Ich habe bei der Gentoo-Installation im Bereich "Installation des Gentoo Basissystems" die Befehle 

```
# mount -t proc none /mnt/gentoo/proc

# mount -o bind /dev /mnt/gentoo/dev
```

ausversehen übersprungen und gleich

```
# chroot /mnt/gentoo /bin/bash
```

ausgeführt.

Die übersrungenen Befehle funktionieren natürlich jetzt nicht mehr. Was soll ich nun machen?

ALLES NEU?!  :Mad: 

VIELEN DANKE!!Last edited by daniellaube on Wed Feb 23, 2011 2:38 pm; edited 1 time in total

----------

## franzf

Natürlich nicht alles neu.

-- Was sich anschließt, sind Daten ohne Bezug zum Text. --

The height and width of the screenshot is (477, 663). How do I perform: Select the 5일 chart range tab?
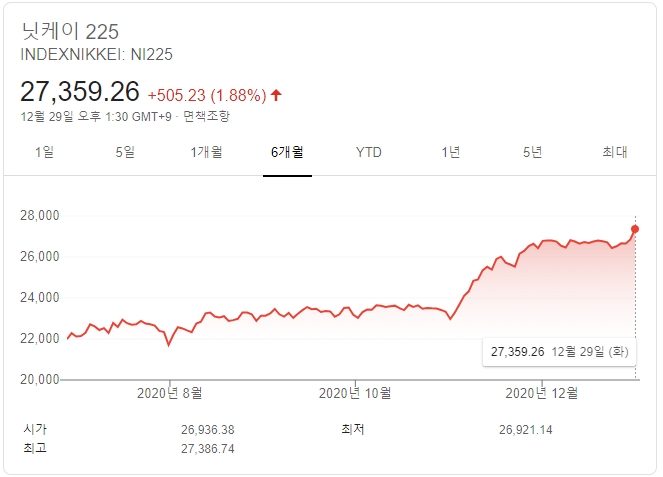pos(125,152)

Geh aus dem chroot raus (logout oder strg+d) und gib die Befehle ein, dann gehst du in den chroot rein. (Das reimt sich wunderbar, drum ist es sicher wahr  :Razz: )

----------

## daniellaube

DANKE!

VIELEN DANK!

----------

## Max Steel

Super. Schrei nicht so, und setz den Titel auf [solved] bitte.  :Wink: 

----------